A la fin du 19ème siècle, le Français Adolphe Combanaire (1859-1939), un ingénieur électricien originaire de Châteauroux, débarque sur l’île de Bornéo à la recherche de la gutta-percha. Patriote invétéré, anglophone après des études à Londres et New-York, il a mis au point un système d’extraction de la gutta-percha des feuilles de l’Isonandra Gutta, un arbre à caoutchouc qui selon lui, ne se trouve qu’à l’intérieur de l’île. Pourquoi ? La gutta-percha est une gomme tropicale servant à isoler les câbles sous-marins. Entre exploration et espionnage commercial, il se jouera des autorités anglaises et hollandaises pour chercher cet arbre qui devait assurer la pérennité des communications internationales et donner à la France une position clé dans ce domaine alors naissant…

Des gamins partent à la chasse aux papillons pour Adolphe Combanaire…

Nous arrivons ensuite dans un vaste espace où la forêt a été détruite, et que les herbes ont envahi. Il est l’heure de déjeuner, mais nous ne trouvons pas d’endroit propice pour la halte. Nous poursuivons notre route, car il paraît que le campong où nous allons n’est pas très éloigné. Vers une heure je rejoins les porteurs et Ismail qui demande des renseignements à des Dayaks. Ce sont trois hommes du prochain campong, qui se rendent à la pêche, porteurs d’un filet et d’un trident. Ils rebroussent chemin pour aller annoncer notre arrivée.

Nous faisons une entrée sensationnelle. Le campong est très important et tous ses habitants se sont entassés sur la terrasse pour nous voir arriver. Les porteurs se suivent, à intervalles égaux, devant Ismail et moi qui fermons la marche.

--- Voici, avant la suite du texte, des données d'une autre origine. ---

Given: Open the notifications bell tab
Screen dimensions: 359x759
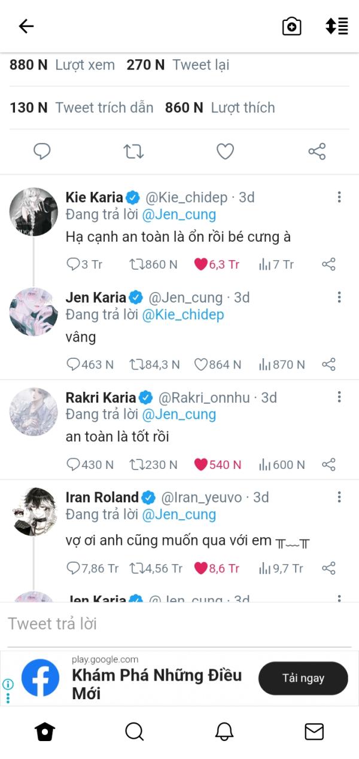Looking at the screenshot, I should tap(224, 731).
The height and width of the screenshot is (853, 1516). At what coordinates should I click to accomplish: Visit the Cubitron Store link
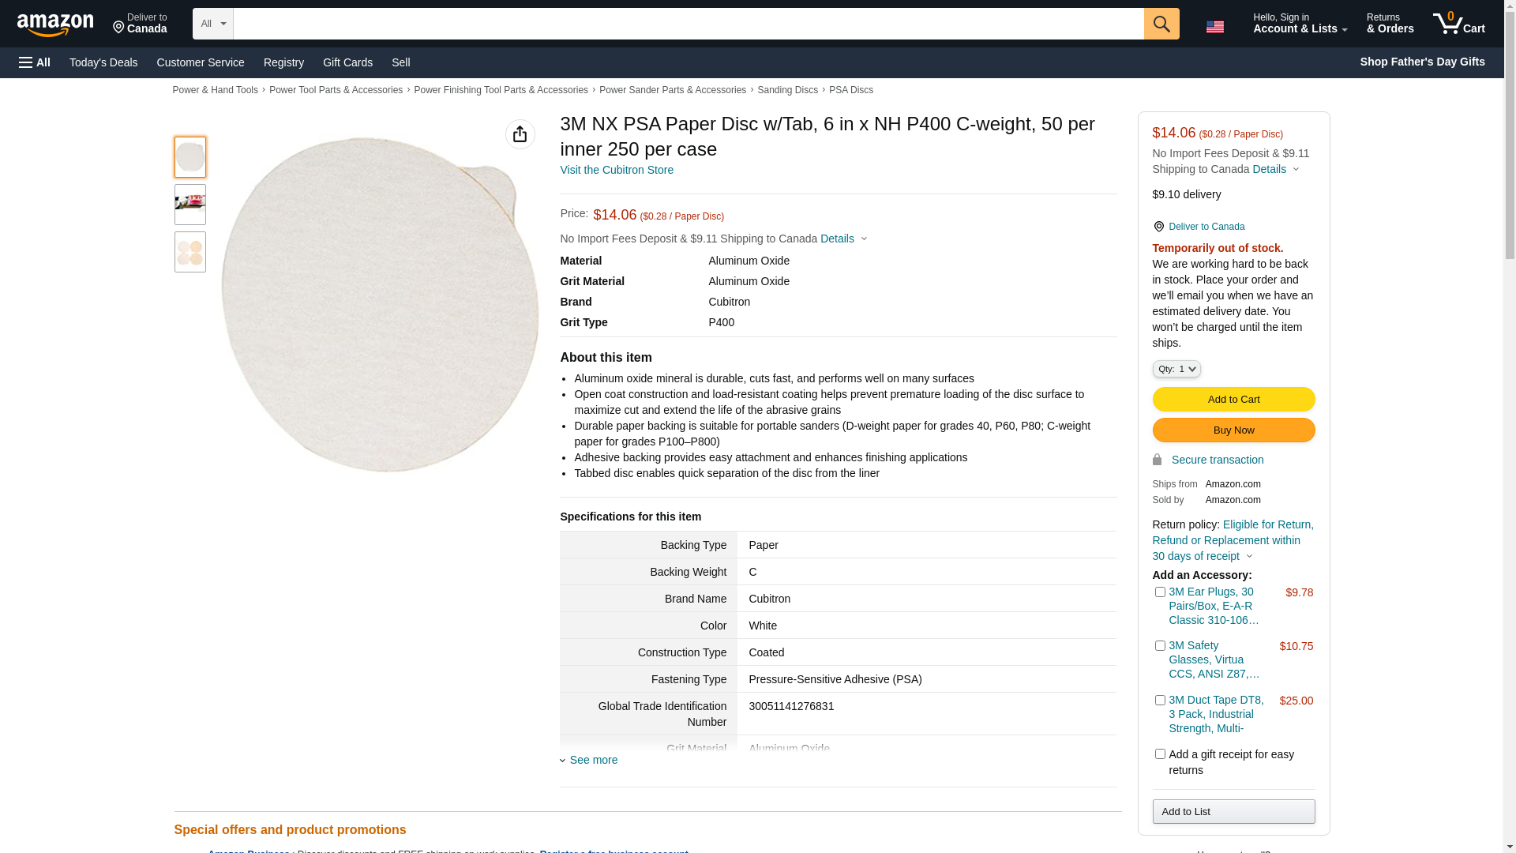click(616, 170)
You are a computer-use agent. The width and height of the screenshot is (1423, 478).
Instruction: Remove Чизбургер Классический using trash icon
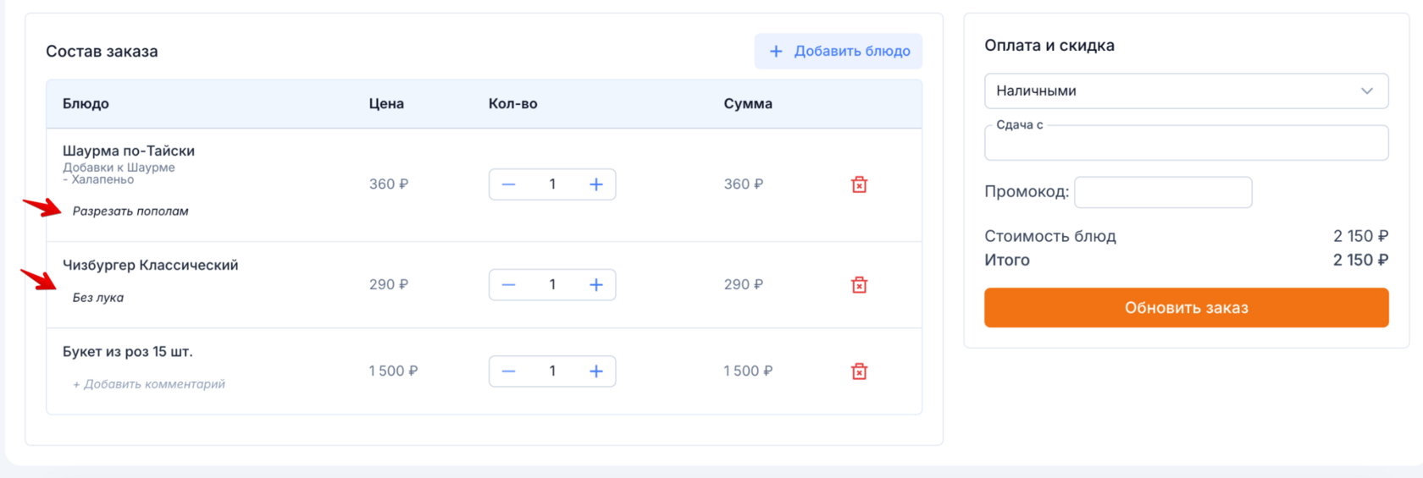coord(859,285)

Il y a déjà un grand progrès sur la débandade de la veille. Je voudrais que l’Anglais de Kunching fût là, sûrement qu’il en ragerait ! Une chose me frappe alors que je traverse le long bâtiment : j’aperçois plusieurs têtes coupées grimaçant au bout des rotins qui les attachent aux poutres du plafond.

Je déjeune avec des œufs, puis, après m’être reposé, je vais prendre un bain dans la rivière qui passe à proximité. L’endroit est délicieux et presque complètement caché sous les arbres et les plantes qui retombent dans l’eau. Dans les rais du soleil, des papillons s’ébattent, puis se reposent sur les larges pierres humides. Je reconnais les Dercas, jaune d’or avec un peu de noir à la pointe des ailes, et les Centaurus, qui ressemblent à des bleuets ailés ; mais j’essaie vainement de capturer le plus beau d’entre eux.

Des gamins suivent mon manège, je leur promets une petite prime pour chaque spécimen qu’ils me rapporteront, et ils se mettent en chasse avec une ardeur qui me semble de bon augure. Deux heures après ils me rapportent trois spécimens, dont l’un presque intact, d’un splendide papillon, le roi peut-être de cette flore animée. Je reconnais de suite la variété appelée : Beauté de Sarawak. Le plus grand mesure quinze centimètres, d’une pointe de l’aile à l’autre. Celles-ci sont d’un noir de jais et se terminent à l’extrémité inférieure par des découpures arrondies qui se finissent en pointe effilée. Sur le velours du tissu de l’aile un délicieux semis de petits yeux rappelle les nuances chatoyantes des plumes de paon. Le semis devient plus fourni vers la pointe des ailes et entoure, d’un cercle vert pâle, deux grands yeux nuancés, semblables à une pierre de lune qui réunirait, en même temps toute la gamme des nuances du rubis.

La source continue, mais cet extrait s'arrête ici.